Wed to the Texas Outlaw Read online

Page 22


  She heard a rumble of sorts but could not begin to identify what it could be. Her roaring heart, distant thunder...

  She knew when Buck raised his shotgun because Boone tensed, his muscles shifting for a lunge.

  The shot exploded. She saw Efrin’s head slam against the barn wall.

  Dead beyond a doubt, he slumped over.

  “Had it comin’. All those years of ordering me around like I was his trained rat.” Buck turned his satisfied smile upon Boone. “’Course that don’t mean I ain’t going to kill you, anyway, even though I do admire an outlaw with your balls. I’ll take no pleasure in it, though. Not for you, your lady or the little man. Getting rid of you folks is just something I gotta do to protect myself and my brothers.”

  The odd rumble got closer. So close that she was beginning to make out shouting voices. Angry, shouting voices, she was certain of it.
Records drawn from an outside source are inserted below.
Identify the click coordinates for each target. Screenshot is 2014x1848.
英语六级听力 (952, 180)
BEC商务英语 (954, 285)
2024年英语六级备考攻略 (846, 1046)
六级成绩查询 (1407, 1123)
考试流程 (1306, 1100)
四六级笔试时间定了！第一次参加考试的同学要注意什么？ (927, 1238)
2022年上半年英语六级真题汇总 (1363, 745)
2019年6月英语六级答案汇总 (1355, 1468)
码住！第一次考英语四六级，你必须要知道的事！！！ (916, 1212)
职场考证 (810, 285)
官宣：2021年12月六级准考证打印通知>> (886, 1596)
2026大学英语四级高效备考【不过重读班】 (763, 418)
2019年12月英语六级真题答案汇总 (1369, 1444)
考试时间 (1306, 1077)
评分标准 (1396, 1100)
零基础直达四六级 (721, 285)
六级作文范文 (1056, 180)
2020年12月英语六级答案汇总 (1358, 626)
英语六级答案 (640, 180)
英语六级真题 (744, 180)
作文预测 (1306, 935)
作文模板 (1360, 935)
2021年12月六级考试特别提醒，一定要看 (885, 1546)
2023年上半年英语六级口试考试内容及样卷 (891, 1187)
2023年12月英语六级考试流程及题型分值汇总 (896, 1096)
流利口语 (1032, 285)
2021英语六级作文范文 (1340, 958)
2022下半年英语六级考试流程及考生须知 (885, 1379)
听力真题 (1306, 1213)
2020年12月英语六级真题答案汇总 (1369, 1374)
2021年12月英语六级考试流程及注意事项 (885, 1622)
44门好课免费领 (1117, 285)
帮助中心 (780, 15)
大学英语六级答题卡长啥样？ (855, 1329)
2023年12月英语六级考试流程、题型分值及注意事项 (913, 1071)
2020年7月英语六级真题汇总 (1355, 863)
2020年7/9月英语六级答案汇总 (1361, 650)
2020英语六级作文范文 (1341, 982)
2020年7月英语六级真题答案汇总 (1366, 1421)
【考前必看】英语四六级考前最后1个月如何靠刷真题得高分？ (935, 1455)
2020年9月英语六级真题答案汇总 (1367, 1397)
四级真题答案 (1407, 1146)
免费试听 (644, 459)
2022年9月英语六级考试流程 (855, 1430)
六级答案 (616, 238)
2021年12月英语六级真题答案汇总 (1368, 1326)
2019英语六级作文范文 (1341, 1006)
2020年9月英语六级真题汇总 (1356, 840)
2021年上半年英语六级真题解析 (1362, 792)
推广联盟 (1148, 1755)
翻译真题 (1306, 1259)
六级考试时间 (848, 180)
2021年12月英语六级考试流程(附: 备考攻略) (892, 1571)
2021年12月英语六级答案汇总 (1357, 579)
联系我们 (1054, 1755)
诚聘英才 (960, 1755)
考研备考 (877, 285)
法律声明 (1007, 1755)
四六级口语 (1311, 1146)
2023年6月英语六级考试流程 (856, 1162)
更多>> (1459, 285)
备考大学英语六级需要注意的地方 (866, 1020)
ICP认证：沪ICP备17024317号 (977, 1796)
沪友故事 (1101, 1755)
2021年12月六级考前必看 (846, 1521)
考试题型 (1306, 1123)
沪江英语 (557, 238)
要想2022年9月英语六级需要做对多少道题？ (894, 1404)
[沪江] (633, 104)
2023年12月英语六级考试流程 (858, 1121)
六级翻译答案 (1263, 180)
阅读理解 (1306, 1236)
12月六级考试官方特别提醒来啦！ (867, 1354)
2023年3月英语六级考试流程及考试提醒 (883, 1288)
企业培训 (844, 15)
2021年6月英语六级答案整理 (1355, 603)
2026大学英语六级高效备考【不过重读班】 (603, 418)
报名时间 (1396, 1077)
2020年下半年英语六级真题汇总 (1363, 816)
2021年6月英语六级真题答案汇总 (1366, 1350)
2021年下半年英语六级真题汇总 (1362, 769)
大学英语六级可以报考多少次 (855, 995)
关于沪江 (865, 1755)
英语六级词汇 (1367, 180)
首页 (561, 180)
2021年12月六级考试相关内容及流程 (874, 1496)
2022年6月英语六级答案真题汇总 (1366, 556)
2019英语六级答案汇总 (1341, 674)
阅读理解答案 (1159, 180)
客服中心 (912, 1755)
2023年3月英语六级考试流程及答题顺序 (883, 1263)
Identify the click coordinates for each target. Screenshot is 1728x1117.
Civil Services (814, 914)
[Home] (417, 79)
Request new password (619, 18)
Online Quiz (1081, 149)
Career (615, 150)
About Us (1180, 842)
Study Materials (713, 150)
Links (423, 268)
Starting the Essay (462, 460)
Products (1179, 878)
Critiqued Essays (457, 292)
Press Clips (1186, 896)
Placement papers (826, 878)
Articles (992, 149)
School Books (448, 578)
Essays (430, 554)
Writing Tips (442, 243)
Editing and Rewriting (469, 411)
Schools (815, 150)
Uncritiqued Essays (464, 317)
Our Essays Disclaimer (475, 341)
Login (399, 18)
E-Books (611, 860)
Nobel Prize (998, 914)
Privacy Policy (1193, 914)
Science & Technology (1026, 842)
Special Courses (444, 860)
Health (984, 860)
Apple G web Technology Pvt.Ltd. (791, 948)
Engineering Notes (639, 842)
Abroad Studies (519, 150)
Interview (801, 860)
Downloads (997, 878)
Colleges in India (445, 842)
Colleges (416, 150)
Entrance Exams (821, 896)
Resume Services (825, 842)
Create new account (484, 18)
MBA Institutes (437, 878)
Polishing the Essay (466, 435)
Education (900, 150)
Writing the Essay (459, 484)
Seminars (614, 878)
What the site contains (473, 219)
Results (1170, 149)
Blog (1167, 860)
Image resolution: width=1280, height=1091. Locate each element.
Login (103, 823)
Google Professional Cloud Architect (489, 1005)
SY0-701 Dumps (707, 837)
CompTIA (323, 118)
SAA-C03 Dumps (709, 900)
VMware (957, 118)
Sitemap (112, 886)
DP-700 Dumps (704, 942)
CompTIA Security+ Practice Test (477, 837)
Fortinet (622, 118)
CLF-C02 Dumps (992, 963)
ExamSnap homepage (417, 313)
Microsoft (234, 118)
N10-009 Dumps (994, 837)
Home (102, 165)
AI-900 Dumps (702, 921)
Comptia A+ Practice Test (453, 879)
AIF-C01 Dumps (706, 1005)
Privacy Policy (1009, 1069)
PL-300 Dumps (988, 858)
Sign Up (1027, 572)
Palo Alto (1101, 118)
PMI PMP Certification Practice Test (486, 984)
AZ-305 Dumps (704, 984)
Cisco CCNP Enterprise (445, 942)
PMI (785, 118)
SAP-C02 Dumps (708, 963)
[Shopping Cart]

  There! In the distance, she saw torches bobbing in the dark. The bearers were running. And there were so many of them.

  Buck turned when a large man yelling curses broke away from the rest. The fellow waved something in his fist, but in the dark she could not tell what the object was.

  Openmouthed and clearly empty-brained, Buck watched the man rush him. At the last second he must have gathered his wits because he raised his shotgun and pointed it at the attacker’s belly.

  Boone leaped, tackled Buck at the feet and yanked him off balance. While he was still falling, the attacker slammed Buck in the head with a shovel.

  “That is for trying to lead my boy to sin!” The butcher raised the pointed end of the shovel over Buck’s throat. “This is for threatening to cut off my hand!”

  Boone pushed away the tool on the down stroke.

  Melinda recognized the child as the King’s messenger boy. He stood behind his father, his head hung in shame.

  The man, who could only be the butcher, yanked his son out from behind him.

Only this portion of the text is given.